Northern Ireland's fishing sector is set to benefit from a £5.3m export boost following a new trade agreement between the UK and China.
The deal, which will allow the export of live langoustines, also known as Dublin Bay prawns, will also see the Scottish fishing market receive an exports lift.
According to the Department for International Trade (DIT), the deal will see UK exports of langoustines reach a total value of £18.5m to £26.5m over the next five years.
It will also see the UK become one of only two countries granted access to the Chinese market.
The decision was made following work by DIT and the Department for Environment, Food and Rural Affairs (Defra), with support from the Shellfish Association of Great Britain (SAGB).
It has been deemed "an important milestone".
International trade secretary Dr Liam Fox MP said: "This agreement shows clear demand for the world-class quality of British seafood.
"With the UK's total exports of langoustines valued at over £100m, gaining access to the Chinese market for our shellfish industry, our sixth largest overall export market, is a significant win for the UK.

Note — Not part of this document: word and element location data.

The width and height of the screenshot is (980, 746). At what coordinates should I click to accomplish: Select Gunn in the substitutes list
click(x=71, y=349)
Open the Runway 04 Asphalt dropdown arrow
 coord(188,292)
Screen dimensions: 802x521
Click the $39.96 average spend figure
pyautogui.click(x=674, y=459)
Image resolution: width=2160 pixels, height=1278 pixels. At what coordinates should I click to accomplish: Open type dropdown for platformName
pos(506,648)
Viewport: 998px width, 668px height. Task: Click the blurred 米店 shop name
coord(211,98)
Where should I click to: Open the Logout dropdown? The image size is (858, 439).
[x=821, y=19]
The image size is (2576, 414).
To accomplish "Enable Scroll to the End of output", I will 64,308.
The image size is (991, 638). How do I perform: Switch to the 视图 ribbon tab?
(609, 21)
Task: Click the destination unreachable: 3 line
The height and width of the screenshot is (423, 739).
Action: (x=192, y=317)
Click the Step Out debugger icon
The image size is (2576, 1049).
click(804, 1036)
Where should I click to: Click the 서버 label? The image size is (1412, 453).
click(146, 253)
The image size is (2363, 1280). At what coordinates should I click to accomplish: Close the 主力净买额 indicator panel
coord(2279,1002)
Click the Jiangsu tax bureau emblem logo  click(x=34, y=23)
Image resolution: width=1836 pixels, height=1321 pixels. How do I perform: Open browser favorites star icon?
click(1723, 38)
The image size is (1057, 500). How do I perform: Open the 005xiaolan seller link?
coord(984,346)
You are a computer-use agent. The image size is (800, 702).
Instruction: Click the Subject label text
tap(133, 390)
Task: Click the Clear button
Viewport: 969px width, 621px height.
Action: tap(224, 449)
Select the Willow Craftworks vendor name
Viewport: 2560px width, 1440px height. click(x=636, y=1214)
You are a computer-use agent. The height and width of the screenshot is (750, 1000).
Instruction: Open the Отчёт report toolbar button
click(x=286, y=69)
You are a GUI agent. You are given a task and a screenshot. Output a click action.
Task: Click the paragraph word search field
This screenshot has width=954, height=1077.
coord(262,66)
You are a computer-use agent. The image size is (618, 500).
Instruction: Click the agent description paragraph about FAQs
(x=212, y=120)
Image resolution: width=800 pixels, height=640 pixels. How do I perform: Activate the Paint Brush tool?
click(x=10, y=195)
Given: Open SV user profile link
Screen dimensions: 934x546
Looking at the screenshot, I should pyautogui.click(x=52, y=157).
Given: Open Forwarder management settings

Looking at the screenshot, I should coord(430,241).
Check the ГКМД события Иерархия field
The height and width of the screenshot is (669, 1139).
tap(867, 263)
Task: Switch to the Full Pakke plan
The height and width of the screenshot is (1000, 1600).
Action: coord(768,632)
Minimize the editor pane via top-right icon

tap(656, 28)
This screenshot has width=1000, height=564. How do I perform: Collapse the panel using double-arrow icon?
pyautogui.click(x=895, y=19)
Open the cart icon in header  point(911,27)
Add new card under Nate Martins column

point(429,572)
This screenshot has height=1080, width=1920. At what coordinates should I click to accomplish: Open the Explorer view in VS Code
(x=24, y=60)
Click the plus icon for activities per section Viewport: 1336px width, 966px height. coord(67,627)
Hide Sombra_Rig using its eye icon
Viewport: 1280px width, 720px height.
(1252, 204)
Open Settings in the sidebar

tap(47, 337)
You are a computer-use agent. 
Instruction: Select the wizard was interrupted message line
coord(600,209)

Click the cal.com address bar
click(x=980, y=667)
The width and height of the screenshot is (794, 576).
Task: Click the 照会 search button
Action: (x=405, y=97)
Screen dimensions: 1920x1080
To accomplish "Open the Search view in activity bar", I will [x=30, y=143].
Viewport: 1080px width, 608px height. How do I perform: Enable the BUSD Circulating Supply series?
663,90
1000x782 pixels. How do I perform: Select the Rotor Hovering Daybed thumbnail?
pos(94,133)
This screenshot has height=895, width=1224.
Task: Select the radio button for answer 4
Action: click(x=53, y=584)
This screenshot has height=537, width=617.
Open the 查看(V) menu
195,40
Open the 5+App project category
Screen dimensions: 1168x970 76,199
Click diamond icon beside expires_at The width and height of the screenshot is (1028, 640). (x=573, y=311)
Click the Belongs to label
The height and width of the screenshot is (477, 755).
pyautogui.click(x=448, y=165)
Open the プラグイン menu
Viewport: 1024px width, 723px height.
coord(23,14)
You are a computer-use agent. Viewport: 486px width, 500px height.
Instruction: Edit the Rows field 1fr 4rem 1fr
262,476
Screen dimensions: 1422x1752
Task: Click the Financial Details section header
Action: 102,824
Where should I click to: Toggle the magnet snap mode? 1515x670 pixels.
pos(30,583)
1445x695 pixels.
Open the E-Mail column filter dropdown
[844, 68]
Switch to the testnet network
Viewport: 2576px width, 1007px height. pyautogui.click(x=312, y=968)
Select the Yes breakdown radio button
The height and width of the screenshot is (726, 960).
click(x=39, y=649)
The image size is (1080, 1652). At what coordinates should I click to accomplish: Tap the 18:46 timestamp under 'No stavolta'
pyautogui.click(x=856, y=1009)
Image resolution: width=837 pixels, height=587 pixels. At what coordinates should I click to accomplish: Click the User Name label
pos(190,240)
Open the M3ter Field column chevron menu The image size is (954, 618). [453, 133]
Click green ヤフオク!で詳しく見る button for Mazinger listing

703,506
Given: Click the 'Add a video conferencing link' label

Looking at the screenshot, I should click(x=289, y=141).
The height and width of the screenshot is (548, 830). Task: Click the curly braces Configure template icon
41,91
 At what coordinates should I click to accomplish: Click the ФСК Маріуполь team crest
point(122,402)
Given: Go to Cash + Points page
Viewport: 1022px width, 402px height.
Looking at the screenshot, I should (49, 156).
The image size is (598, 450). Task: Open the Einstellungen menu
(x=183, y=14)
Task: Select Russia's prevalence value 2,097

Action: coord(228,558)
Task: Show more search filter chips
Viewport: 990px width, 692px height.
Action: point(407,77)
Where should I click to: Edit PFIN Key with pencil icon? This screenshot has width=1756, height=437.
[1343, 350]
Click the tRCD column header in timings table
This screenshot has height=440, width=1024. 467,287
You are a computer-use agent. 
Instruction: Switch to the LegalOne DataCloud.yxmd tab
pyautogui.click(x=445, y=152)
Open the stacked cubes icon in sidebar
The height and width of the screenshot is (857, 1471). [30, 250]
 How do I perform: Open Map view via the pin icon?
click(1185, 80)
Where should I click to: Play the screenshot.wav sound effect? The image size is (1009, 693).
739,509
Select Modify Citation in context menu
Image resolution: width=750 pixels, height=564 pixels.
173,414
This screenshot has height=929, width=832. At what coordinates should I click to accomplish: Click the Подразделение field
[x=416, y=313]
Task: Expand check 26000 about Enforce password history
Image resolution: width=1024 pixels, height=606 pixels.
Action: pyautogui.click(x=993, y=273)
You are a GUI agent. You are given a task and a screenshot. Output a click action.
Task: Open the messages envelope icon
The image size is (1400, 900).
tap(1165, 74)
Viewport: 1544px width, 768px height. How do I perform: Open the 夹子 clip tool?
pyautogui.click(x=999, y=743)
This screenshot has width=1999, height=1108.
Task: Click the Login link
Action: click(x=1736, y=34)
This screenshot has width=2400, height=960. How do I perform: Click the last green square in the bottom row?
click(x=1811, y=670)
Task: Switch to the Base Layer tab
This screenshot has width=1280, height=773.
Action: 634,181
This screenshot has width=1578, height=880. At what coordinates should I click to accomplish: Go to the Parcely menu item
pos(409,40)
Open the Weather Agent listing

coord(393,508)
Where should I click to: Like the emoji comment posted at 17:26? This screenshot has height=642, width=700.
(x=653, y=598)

"This is a key milestone for the sector and demonstrates the great work my international economic department is doing to deliver enhanced market access for a variety of British produce.
"Now more than ever UK businesses should be exploring opportunities for selling their products overseas. Today's announcement is just once example of the opportunities available for British businesses looking to grow beyond Europe."
Dublin Bay prawns represent the greatest commercial value in Europe within the wider crustacean family.
Northern Ireland langoustines are caught in the deep sea fishing waters in the Irish Sea and the North East Atlantic. They are processed in Kilkeel.